Le Grand Inquisiteur est un récit contenu dans le roman Les Frères Karamazov de l’écrivain russe Fiodor Dostoïevski (1821-1881). C'est l'un des points forts du roman et un conte philosophique remarquable de la littérature moderne traitant de la nature humaine, de la liberté et de la manipulation (mentale ou politique) .

Thème[modifier | modifier le code]

L'auteur imagine que Jésus est revenu sur Terre pour voir de plus près l'inquisition espagnole, cet épisode historique qui peut sembler si peu conforme à son enseignement.

Le récit commence lorsqu'Ivan Karamazov, l'un des personnages du roman, raconte à son frère Alexeï la confrontation entre Jésus-Christ et le cardinal Grand Inquisiteur. Le cardinal, qui a fait arrêter Jésus, projette de le mettre à mort et lui explique pourquoi :

  • pour lui, Jésus et ses disciples sont des « gêneurs » qui n'ont rien compris au tragique de la condition humaine ;
  • défendre l'idée selon laquelle « les humains sont attachés aux idées de Liberté et d'Amour du prochain » est une attitude bien naïve :
En réalité, ces idées sont au-dessus des forces de la quasi-totalité des êtres humains ;
À la limite, elles peuvent les pousser à des comportements ou des extrémités voisines de la folie ;
Lui, le Grand Inquisiteur et ses partisans, au contraire, ont parfaitement compris les besoins et les attentes réelles de la société des Hommes ;
En conséquence, ils sauront trouver les voies « efficaces » du mystère, du miracle et de l'autorité qui mèneront l'humanité au bonheur.

■ **Données enregistrées**
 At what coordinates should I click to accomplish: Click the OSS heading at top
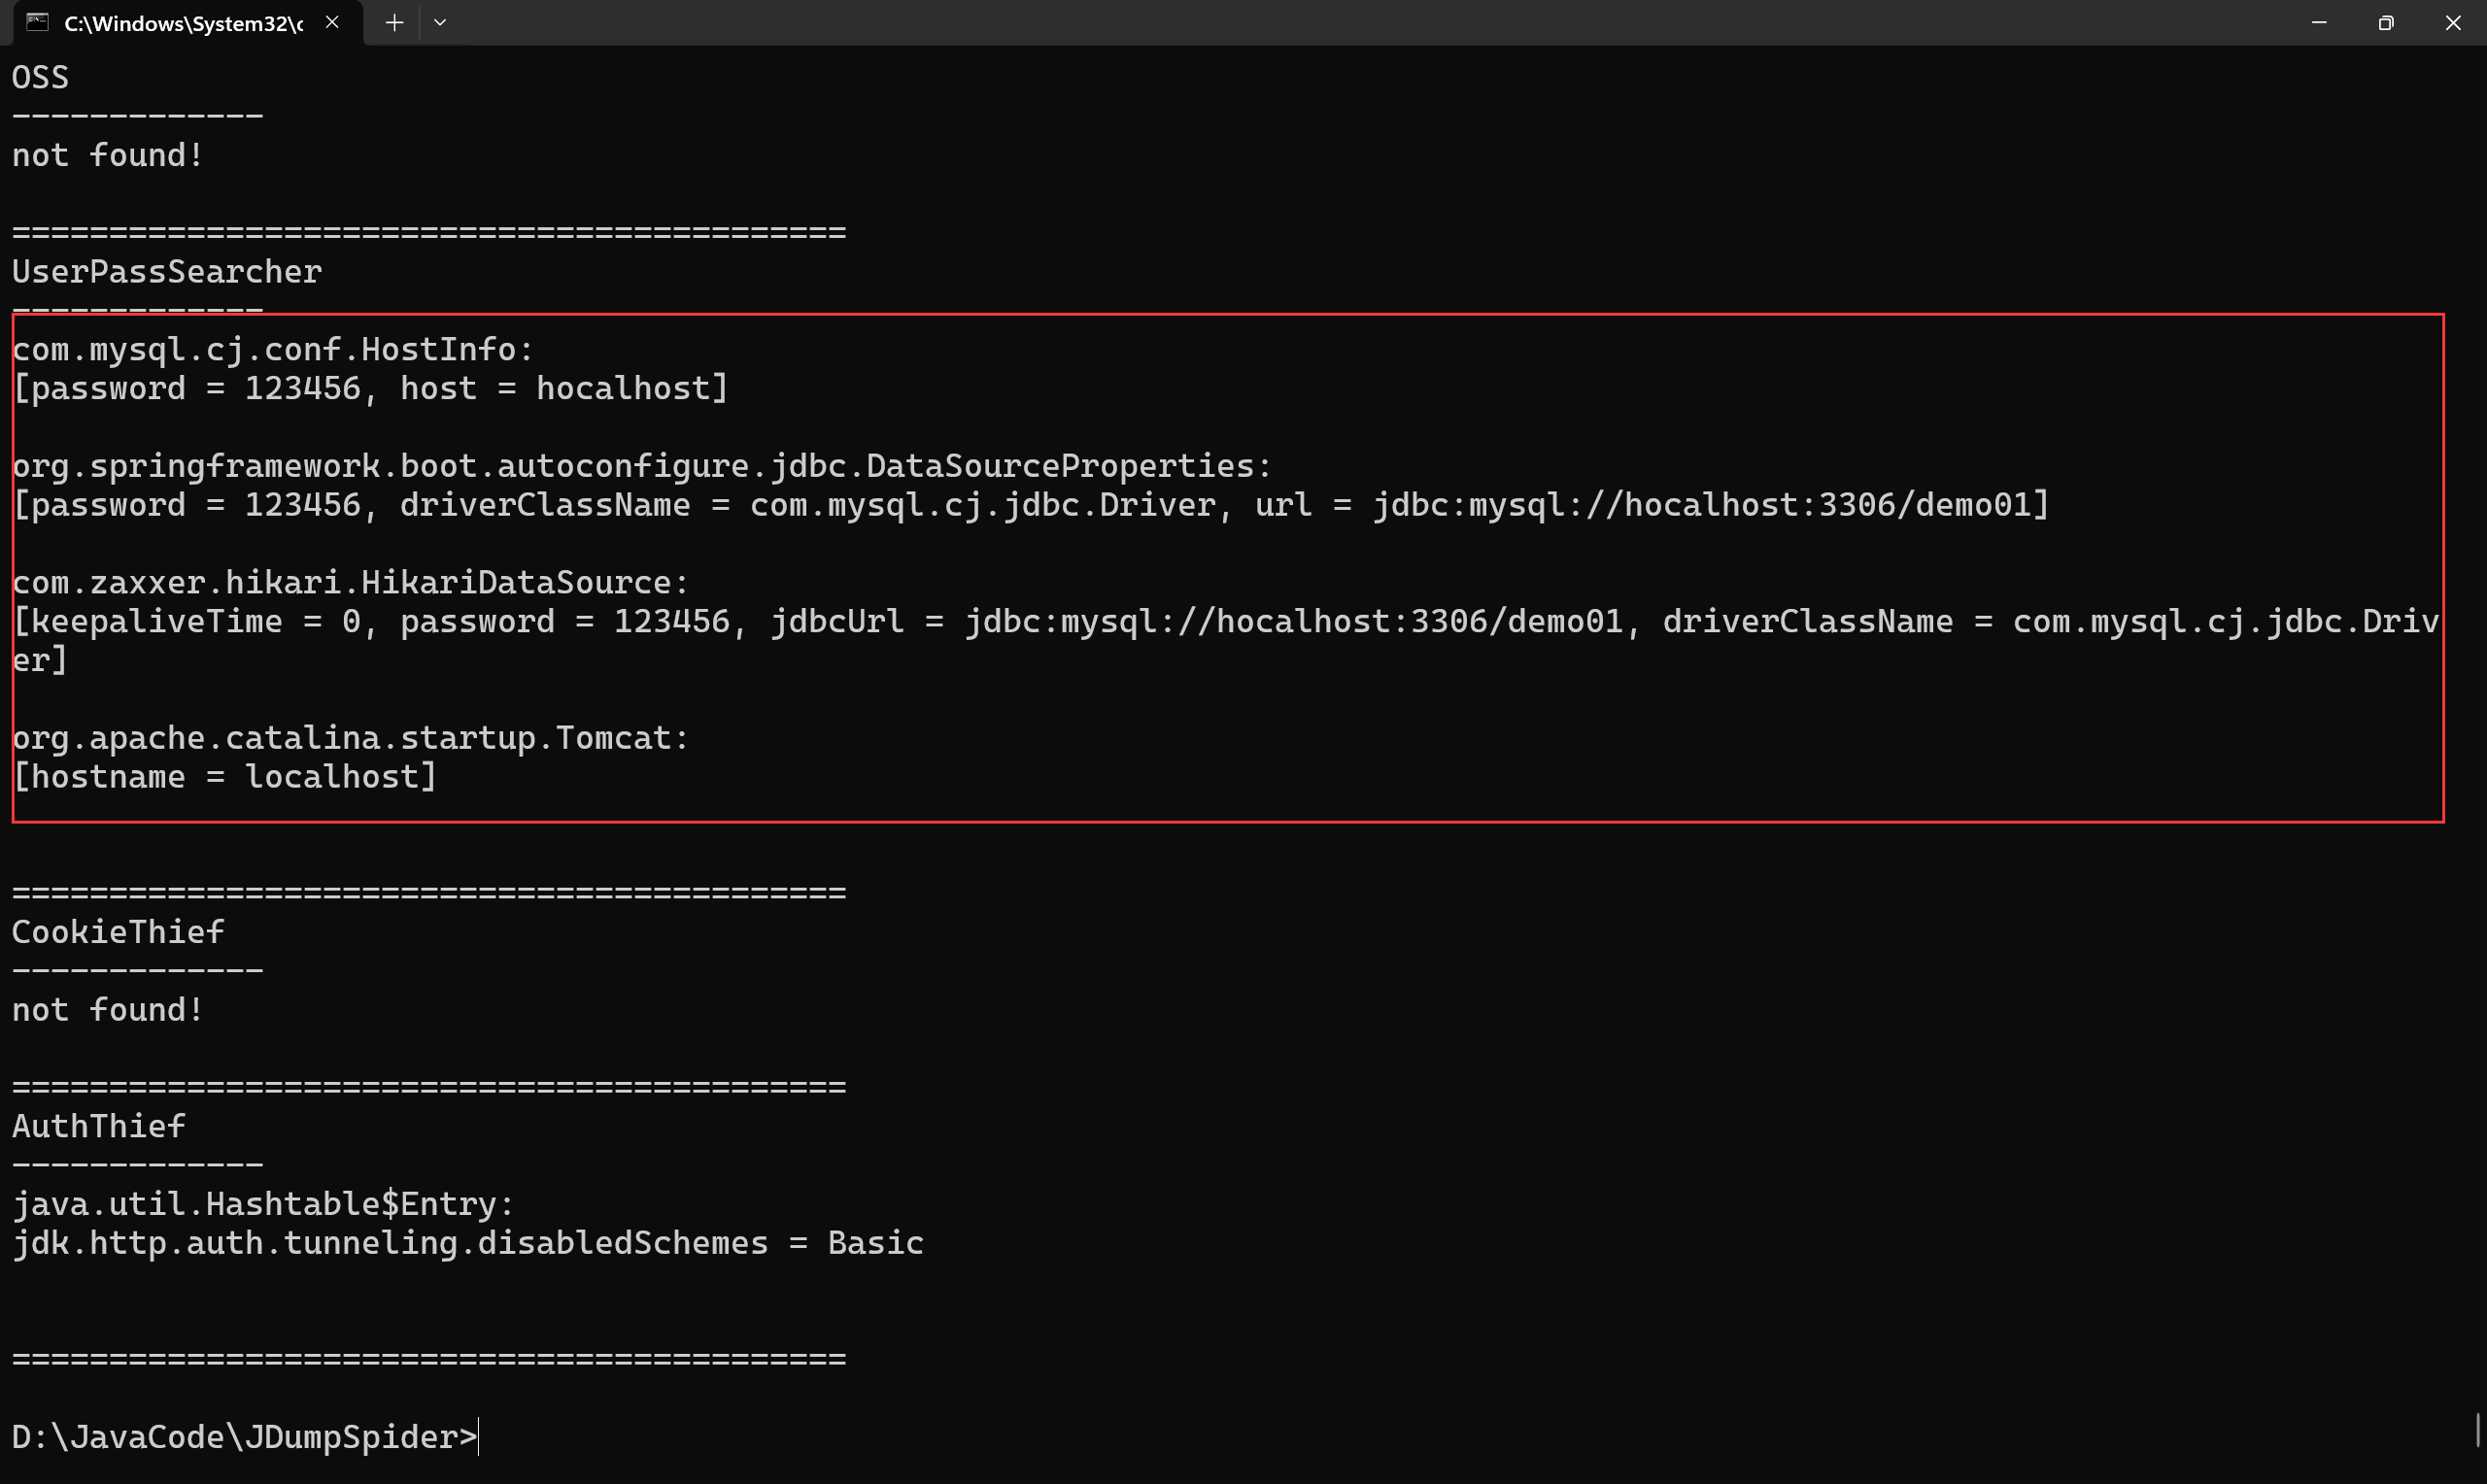coord(41,77)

■ **Consignes**
1. Résumez en une ou deux phrases le paragraphe du texte sur Le Grand Inquisiteur qui commence par « Le Grand Inquisiteur est un récit », en conservant ses faits principaux.
2. Répondez brièvement à ces questions sur le texte consacré au Grand Inquisiteur :
(a) Pour quelle raison l'auteur fait-il revenir Jésus sur Terre ?
(b) Quel personnage du roman raconte la confrontation, et à qui ?
(c) Par quelles voies le Grand Inquisiteur et ses partisans comptent-ils mener l'humanité au bonheur ?

■ **Réponses attendues**
1. Le Grand Inquisiteur est un récit des Frères Karamazov, roman de l'écrivain russe Fiodor Dostoïevski (1821-1881). C'est l'un des points forts du livre et un conte philosophique remarquable sur la nature humaine, la liberté et la manipulation mentale ou politique.

2.
(a) Pour voir de plus près l'inquisition espagnole.
(b) Ivan Karamazov la raconte à son frère Alexeï.
(c) Par les voies du mystère, du miracle et de l'autorité.